## Work instruction
Read the lines below. Copy out any that hold the string "computer".

## Dataset excerpts
*** Begin section ***

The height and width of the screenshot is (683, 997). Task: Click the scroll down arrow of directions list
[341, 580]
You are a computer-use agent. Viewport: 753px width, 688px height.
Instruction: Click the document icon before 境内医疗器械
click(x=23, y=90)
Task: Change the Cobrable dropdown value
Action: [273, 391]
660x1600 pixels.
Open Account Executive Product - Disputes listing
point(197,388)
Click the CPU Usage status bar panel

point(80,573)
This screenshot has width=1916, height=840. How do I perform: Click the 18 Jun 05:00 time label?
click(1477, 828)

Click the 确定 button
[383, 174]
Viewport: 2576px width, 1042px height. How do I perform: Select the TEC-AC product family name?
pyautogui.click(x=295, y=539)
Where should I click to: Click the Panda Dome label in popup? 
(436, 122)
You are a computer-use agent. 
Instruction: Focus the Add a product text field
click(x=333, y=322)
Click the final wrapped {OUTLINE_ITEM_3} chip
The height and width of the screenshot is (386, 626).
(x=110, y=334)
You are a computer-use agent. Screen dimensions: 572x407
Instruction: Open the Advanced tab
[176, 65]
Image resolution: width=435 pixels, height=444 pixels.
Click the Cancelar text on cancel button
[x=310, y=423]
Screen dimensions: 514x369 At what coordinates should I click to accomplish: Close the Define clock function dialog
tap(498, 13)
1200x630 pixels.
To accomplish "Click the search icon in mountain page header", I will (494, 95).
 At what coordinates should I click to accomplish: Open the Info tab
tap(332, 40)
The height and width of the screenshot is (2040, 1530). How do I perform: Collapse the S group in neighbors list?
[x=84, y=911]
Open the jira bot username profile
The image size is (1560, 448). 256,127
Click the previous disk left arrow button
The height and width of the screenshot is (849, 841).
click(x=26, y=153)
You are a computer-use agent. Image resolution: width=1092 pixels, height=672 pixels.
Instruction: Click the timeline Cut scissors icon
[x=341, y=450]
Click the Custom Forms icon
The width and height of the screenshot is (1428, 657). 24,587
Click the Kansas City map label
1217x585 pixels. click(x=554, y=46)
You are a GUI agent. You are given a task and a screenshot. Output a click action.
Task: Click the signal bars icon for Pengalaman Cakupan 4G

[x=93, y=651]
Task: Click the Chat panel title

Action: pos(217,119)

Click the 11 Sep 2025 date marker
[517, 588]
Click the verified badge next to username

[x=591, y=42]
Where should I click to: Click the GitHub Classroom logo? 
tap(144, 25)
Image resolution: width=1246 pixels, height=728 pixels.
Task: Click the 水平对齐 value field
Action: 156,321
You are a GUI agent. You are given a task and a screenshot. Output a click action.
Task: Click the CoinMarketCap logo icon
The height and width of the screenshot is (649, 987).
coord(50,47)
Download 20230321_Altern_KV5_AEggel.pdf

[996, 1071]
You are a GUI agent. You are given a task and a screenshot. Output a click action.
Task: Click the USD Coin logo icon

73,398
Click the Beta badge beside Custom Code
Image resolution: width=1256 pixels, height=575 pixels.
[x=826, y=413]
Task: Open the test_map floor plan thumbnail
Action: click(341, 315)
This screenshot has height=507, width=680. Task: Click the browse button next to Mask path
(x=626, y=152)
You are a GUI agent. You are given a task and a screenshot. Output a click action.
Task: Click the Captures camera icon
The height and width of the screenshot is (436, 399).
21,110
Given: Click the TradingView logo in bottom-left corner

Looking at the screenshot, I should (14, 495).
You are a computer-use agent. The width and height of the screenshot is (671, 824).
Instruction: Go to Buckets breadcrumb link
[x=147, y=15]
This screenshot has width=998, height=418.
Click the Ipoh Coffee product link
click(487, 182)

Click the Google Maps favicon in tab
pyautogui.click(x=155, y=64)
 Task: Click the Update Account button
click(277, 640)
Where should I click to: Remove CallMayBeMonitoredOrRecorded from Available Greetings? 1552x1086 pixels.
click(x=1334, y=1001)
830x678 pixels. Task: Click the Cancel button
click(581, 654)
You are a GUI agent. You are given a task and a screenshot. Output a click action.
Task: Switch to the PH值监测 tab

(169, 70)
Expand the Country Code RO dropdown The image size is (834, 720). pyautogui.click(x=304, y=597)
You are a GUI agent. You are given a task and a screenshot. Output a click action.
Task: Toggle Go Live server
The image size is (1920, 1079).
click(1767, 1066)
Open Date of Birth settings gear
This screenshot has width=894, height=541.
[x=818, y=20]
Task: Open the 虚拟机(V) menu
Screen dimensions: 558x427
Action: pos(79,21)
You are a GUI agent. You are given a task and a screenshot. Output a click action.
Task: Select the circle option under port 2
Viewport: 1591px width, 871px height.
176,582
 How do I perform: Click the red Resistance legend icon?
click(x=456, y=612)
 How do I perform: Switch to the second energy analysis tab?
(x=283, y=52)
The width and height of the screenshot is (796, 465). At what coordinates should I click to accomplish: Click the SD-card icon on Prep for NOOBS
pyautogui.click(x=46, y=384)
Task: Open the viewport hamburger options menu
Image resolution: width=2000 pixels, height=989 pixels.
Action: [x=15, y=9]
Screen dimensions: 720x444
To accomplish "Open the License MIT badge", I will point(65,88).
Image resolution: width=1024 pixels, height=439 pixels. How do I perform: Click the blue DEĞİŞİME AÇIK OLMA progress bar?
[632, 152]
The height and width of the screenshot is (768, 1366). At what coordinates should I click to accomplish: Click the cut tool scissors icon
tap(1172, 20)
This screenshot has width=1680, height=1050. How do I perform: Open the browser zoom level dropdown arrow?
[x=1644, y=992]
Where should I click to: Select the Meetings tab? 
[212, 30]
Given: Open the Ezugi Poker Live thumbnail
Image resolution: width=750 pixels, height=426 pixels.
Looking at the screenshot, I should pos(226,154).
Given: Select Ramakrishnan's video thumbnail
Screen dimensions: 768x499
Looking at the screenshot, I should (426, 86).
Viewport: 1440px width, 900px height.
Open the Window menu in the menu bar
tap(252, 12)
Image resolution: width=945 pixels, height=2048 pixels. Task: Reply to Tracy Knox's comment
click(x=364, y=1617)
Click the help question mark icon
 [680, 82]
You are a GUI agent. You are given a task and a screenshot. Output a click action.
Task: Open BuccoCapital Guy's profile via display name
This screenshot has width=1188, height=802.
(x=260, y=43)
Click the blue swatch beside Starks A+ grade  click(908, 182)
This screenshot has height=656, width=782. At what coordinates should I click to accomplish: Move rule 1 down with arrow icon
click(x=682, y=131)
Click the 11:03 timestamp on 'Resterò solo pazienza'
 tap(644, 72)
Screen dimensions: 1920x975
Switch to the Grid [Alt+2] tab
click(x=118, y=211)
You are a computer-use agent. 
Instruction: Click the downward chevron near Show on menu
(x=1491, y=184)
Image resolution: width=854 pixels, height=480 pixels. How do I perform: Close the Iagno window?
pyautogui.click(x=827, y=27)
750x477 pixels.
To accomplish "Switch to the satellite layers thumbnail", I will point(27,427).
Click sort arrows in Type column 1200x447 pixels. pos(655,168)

*** End section ***

## Task response
You are a computer-use agent. Viewport: 753px width, 688px height.
You are a computer-use agent. 
You are a computer-use agent. Screen dimensions: 572x407
You are a computer-use agent. Image resolution: width=1092 pixels, height=672 pixels.
You are a computer-use agent. The width and height of the screenshot is (671, 824).
You are a computer-use agent. 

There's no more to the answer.